Dr Mark Collins

Chairman

Mark is a tropical ecologist trained at Oxford University, Imperial College and the Open University. His 40-year career began with research in the savannas and forests of East and West Africa and Southeast Asia, including numerous scientific expeditions. Later he became executive director of environmental and international organisations. Amongst his 11 books and 140 articles and papers, Mark co-authored IUCN Red Data Books on Invertebrates and Swallowtail butterflies and several volumes on tropical rain forests. Currently a Trustee of Earthwatch (UK), as well as Chair of GCT, he has also served the Darwin Initiative Expert Committee,the Total Foundation, Fauna and Flora International, Wildscreen and the UK Zoo Inspectorate. He was awarded the 2000 Royal Geographical Society Busk Medal “for contributions to conservation policy and research”. Travel in Galapagos has reinforced his commitment to continuing the vital research at the Charles Darwin Research Station and across the Islands.

Jonathan Lea

Honorary Treasurer

Jonathan is a finance professional with wide international experience and an interest in the environment. He was previously Finance Director of FTSE 250 textile group Coats plc and is a Fellow of the Chartered Institute of Management Accountants. He is currently a Director and CFO of the Waste & Resources Action Programme (WRAP), a not-for-profit organisation that advises Governments on resource efficiency and recycling. He first visited the Galapagos while working in Ecuador in the 1980’s. He has an MA in Latin American Studies from the Institute from the Study of the Americas in London.

Ruth Ruderham

Ruth is Director of Development at the Prince’s Trust International where she is responsible for creating this new charity’s fundraising and income generation strategy.

Ruth has worked in the voluntary sector for 15 years, leading fundraising strategies and teams at some of the UK’s best known charities, including Christian Aid, Friends of the Earth and Crisis. Most recently she was Executive Head of Fundraising and Enterprise at the Canal & River Trust, one of the UK’s largest ever start up charities.

Ruth is also a Trustee of Oxfam GB, where she sits on the Trustee Audit and Finance Group and of the Galapagos Conservation Trust, where she chairs the Fundraising and Communications Committee.

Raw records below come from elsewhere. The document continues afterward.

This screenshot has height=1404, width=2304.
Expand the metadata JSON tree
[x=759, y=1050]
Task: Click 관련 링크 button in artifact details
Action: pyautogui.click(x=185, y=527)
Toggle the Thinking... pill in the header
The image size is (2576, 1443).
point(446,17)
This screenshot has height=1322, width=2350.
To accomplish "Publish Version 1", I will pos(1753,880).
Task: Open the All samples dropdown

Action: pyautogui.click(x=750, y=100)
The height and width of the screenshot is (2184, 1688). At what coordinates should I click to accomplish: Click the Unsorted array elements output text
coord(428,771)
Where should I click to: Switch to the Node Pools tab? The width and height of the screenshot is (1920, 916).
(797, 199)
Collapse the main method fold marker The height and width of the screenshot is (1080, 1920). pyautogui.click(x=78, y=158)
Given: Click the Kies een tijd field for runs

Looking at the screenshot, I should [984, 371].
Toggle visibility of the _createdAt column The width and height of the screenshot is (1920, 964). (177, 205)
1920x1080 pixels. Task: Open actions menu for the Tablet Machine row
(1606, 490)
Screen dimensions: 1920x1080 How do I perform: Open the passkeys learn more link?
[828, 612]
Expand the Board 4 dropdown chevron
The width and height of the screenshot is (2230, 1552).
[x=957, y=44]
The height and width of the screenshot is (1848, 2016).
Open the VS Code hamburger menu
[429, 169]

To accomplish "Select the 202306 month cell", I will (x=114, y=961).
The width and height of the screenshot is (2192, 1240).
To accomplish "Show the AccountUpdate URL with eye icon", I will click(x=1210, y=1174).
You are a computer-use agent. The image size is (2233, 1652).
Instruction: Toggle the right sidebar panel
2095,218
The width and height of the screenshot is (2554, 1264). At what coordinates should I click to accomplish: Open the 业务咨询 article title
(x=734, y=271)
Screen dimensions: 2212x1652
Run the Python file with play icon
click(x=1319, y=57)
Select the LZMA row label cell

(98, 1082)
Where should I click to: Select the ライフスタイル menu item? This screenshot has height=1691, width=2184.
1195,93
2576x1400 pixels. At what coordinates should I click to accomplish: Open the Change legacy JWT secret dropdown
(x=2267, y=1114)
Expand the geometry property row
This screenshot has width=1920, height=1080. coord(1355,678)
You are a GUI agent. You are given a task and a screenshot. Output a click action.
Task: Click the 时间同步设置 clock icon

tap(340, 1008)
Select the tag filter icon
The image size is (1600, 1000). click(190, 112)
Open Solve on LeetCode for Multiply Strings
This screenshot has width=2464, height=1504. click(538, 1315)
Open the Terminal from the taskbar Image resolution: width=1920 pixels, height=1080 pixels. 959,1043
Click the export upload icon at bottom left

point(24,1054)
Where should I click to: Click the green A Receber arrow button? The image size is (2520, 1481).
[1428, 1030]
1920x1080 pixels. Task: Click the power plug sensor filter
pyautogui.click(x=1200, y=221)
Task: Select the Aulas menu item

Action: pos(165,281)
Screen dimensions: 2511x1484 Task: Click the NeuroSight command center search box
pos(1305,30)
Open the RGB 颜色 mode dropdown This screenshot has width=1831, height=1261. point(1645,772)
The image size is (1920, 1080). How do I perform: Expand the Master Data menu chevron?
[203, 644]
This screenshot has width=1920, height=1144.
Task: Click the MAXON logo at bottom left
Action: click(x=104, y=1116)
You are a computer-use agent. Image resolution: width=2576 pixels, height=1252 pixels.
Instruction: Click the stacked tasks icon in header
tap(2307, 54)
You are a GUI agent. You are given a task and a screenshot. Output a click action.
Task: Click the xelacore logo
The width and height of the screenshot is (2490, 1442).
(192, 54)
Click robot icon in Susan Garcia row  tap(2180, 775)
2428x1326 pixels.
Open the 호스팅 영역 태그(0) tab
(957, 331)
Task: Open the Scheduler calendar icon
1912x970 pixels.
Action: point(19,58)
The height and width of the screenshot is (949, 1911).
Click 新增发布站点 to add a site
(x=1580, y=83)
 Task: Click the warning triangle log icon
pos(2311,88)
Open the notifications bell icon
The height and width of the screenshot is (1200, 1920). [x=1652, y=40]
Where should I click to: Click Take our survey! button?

Ruth was awarded Professional Fundraiser of the Year in 2005 and speaks internationally on fundraising and movement building. She is a member of several advisory panels including Rogare, the Fundraising Think Tank of the Centre for Sustainable Development at Plymouth University and the Institute of Fundraising National Convention.

Michael Drake

Michael is a Solicitor with 40 years` varied commercial, litigation, family law  and other experience in a Central London practice. Over the years, he has also been a non executive director of a number of public and private companies in different sectors, and continues as a non executive of a long established advertising/media group. He has been a trustee of the Born Free Foundation for several years, is a Fellow of the Royal Geographical Society and a Member of the Athenaeum. Michael has travelled widely in Africa, Indo China, India, Antarctica, South America (including Ecuador and Galapagos).

Roger Lawson

Roger has worked for charities and not-for-profit organisations for over 20 years to help them to reach new donors, developing a breadth of knowledge as to why people give, and how best to engage donors. Roger has worked for Feed the Children, WWF, Cascaid Marketing and The Good Agency, one of the UK’s largest specialist integrated marketing and fundraising agencies, which connects consumers with good causes. Here he applied his knowledge of donor motivations to individual giving programmes for clients such as WSPA, RSPB, World Emergency Relief and Breast Cancer Campaign. He now has his own Consultancy Agency, where his clients included national name charities such as Christian Aid and Mencap. 

Marta Tufet

Marta began her career as a biologist, and has a long standing interest in the part that Galapagos has played in our understanding of evolution. As a half Ecuadorian this is even closer to her heart, and she hopes to make a valuable contribution to help safeguard the islands’ natural heritage.

Marta lived in Galapagos as a grants writer for the Charles Darwin Foundation, where she experienced first-hand the scientific and funding challenges faced by the Galapagos and by researchers more broadly. With a PhD from Imperial College London on the molecular biology of malaria parasites, she started her careers as a scientific editor for Nature Publishing Group, and now, as a scientific adviser for the Wellcome Trust, contributes to the development and operation of the Trust’s international strategy, policy and scientific portfolio. She travels extensively to South East Asia, South America and Africa, where she manages the Trust’s activities, and speaks five languages.